Data to examine Block Start
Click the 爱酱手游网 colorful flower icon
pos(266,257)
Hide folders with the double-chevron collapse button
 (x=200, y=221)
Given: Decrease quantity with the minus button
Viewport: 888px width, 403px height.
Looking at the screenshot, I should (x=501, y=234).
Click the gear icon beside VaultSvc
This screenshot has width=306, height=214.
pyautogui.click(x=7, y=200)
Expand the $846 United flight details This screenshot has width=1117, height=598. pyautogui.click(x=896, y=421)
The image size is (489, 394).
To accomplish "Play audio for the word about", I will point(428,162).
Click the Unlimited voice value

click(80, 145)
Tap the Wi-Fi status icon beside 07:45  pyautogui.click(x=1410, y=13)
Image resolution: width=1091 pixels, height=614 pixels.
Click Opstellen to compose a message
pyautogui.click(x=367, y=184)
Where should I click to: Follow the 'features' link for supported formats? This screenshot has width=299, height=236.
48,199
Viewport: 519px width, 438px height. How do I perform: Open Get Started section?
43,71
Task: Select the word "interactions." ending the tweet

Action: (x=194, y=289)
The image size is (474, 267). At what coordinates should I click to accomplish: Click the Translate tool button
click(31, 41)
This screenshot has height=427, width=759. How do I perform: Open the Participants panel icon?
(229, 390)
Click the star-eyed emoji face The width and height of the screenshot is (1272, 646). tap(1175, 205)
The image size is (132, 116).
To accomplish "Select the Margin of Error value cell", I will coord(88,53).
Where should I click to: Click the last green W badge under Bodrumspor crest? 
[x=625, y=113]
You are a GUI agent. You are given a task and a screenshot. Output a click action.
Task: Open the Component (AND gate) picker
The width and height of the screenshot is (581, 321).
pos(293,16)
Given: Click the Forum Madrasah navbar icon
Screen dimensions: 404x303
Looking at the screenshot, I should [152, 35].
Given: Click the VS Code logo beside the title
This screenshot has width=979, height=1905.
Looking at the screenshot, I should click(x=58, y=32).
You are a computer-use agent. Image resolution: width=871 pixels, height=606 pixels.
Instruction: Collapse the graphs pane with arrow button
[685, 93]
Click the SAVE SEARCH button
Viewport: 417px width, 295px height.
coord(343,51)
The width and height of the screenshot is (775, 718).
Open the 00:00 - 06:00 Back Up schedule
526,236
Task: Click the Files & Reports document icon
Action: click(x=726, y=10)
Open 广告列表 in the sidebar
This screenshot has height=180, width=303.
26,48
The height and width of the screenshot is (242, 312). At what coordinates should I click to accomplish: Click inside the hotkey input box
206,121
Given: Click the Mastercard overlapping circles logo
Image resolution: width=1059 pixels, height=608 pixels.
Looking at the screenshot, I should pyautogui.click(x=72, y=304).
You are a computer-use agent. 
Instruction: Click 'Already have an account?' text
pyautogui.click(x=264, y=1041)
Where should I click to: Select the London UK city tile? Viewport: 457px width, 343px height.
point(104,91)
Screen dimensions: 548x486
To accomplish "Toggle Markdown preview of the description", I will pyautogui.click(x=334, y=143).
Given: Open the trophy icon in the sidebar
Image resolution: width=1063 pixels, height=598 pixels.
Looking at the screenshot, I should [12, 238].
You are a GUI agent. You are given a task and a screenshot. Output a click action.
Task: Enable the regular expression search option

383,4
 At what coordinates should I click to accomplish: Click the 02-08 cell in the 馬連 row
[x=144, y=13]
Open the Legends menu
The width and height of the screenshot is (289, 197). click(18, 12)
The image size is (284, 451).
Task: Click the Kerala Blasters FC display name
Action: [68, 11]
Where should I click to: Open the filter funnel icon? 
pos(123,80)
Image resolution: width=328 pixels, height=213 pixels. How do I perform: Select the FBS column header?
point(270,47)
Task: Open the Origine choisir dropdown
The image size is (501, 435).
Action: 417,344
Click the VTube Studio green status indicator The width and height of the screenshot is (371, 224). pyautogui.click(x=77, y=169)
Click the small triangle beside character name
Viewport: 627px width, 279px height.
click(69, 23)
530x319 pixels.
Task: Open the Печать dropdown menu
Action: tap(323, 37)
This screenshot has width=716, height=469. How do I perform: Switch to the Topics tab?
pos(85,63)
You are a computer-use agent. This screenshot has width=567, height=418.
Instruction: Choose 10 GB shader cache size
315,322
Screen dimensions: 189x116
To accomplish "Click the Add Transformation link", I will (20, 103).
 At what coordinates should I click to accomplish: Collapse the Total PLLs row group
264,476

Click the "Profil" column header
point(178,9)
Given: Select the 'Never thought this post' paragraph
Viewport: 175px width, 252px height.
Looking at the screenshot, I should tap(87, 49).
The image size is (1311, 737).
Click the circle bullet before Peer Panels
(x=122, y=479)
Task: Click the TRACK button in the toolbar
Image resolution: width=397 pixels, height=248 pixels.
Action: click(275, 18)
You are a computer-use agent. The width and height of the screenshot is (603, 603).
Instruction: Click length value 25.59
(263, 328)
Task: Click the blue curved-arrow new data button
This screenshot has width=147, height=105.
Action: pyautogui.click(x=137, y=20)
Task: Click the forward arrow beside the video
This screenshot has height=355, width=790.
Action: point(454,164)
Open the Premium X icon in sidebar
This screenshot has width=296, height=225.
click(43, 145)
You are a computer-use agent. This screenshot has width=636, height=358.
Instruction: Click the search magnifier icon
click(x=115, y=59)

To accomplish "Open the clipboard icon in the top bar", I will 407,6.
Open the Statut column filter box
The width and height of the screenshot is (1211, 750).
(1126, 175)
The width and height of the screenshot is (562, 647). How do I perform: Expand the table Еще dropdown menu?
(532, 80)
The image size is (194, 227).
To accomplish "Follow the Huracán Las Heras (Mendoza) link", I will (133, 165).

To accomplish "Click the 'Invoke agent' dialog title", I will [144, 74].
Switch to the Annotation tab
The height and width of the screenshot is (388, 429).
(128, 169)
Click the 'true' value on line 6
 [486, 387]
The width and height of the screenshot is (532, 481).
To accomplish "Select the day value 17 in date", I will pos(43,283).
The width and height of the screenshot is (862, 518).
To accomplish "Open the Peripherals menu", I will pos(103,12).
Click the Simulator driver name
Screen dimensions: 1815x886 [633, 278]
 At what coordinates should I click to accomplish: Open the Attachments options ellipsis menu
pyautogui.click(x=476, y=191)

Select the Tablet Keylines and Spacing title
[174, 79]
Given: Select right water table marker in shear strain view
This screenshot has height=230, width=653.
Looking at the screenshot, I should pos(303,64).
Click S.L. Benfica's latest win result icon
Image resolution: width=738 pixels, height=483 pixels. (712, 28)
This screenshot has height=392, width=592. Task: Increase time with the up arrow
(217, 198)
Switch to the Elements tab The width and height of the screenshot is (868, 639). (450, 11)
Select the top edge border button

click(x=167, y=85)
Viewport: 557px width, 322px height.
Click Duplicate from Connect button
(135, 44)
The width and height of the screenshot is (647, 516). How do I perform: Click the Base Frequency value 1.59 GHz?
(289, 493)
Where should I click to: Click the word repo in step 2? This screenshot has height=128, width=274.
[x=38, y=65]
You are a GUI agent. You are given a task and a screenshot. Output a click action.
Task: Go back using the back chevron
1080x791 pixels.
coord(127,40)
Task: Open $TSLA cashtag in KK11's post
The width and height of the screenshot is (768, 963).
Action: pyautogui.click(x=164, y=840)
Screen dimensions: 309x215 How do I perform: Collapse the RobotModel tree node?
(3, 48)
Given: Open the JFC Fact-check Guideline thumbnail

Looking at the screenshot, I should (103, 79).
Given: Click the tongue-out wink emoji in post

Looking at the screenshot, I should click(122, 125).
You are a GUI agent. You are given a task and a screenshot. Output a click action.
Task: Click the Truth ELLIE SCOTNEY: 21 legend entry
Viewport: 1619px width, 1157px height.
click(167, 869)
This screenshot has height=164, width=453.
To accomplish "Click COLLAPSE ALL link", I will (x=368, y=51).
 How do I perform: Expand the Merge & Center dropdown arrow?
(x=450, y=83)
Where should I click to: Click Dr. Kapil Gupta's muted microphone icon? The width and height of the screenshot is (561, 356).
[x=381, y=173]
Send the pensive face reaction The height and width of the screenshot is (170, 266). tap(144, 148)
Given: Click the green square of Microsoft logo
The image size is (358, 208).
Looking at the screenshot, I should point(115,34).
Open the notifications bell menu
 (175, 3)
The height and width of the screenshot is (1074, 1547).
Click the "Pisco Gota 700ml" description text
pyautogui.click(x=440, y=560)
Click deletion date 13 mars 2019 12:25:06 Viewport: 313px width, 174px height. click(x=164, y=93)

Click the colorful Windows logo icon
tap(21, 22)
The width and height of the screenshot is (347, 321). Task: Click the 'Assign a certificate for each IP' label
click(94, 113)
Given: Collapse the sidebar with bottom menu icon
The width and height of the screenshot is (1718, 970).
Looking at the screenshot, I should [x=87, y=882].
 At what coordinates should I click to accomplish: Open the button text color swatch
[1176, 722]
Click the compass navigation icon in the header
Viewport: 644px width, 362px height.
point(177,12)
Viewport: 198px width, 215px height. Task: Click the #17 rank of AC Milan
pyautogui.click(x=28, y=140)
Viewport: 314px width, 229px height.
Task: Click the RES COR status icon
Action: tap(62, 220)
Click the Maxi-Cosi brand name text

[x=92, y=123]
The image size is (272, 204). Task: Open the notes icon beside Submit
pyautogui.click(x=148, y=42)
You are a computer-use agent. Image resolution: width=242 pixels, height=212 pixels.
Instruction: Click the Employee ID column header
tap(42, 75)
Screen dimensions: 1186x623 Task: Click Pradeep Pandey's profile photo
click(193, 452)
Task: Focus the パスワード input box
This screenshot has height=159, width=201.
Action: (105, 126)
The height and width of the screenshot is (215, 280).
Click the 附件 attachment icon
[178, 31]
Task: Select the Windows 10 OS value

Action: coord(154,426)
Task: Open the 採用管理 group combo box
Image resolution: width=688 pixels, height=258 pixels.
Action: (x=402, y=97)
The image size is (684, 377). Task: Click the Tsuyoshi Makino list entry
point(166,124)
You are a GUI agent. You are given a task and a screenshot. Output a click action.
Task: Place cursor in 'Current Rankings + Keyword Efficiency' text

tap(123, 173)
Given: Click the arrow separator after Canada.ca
Data to examine Block End
Repeat word for word the lines above that run from the line containing "Click the circle bullet before Peer Panels" through the line containing "Open the Statut column filter box", both ends included, and nothing else.

- **Task answer**
Click the circle bullet before Peer Panels
(x=122, y=479)
Task: Click the TRACK button in the toolbar
Image resolution: width=397 pixels, height=248 pixels.
Action: click(275, 18)
You are a computer-use agent. The width and height of the screenshot is (603, 603).
Instruction: Click length value 25.59
(263, 328)
Task: Click the blue curved-arrow new data button
This screenshot has width=147, height=105.
Action: pyautogui.click(x=137, y=20)
Task: Click the forward arrow beside the video
This screenshot has height=355, width=790.
Action: point(454,164)
Open the Premium X icon in sidebar
This screenshot has width=296, height=225.
click(43, 145)
You are a computer-use agent. This screenshot has width=636, height=358.
Instruction: Click the search magnifier icon
click(x=115, y=59)

To accomplish "Open the clipboard icon in the top bar", I will 407,6.
Open the Statut column filter box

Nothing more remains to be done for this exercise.